To address our first research question, we hypothesize that average income is the same across all education levels. Mathematically, this is: \[H_0: \mu_1=\mu_2 ... =\mu_5\] Where \(k=5\) is the number of education groups. The alternative hypothesis can be written as: the average incomes differ between at least one pair of education categories. \[H_a: \mu_i\neq\mu_j\]

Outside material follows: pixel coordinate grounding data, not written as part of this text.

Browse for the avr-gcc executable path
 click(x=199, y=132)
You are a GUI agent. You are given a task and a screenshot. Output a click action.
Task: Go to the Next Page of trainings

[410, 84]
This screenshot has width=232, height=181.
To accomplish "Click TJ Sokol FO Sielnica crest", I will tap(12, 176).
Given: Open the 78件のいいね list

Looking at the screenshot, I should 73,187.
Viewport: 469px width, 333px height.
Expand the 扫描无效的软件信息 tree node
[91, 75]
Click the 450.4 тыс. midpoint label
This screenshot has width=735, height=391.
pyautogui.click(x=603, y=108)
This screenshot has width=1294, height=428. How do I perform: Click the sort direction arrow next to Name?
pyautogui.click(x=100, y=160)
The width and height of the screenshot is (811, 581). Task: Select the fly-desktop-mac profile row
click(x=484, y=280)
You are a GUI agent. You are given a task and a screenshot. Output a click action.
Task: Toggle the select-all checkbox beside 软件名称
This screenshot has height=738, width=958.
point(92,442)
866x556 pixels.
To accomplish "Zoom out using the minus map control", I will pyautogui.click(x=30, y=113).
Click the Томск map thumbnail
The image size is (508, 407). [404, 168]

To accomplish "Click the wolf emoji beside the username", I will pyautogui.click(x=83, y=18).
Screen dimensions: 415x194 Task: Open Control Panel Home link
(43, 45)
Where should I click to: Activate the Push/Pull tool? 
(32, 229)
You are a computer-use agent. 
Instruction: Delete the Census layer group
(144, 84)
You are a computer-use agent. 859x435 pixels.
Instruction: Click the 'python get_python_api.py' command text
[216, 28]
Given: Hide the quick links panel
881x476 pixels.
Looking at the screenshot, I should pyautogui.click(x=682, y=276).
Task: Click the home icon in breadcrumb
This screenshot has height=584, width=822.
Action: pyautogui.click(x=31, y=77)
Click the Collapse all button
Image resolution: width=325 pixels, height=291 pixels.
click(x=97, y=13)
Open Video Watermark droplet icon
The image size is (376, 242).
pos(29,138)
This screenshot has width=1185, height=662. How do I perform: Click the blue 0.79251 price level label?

Note that instead of using the inference
function, I developed my own analysis of variance (ANOVA) function since there seems to be a bug in the statr
package. I verify my results using R’s aov
package, which also computes one-way ANOVA. The results are the same and can be viewed in the appendix after the Conclusion.
yr <- c(1974,2012)
results_table <- lapply(yr, function(x){
#remove NAs
datamain <- as_tibble(gss)
datamain <- datamain[!is.na(datamain$degree),]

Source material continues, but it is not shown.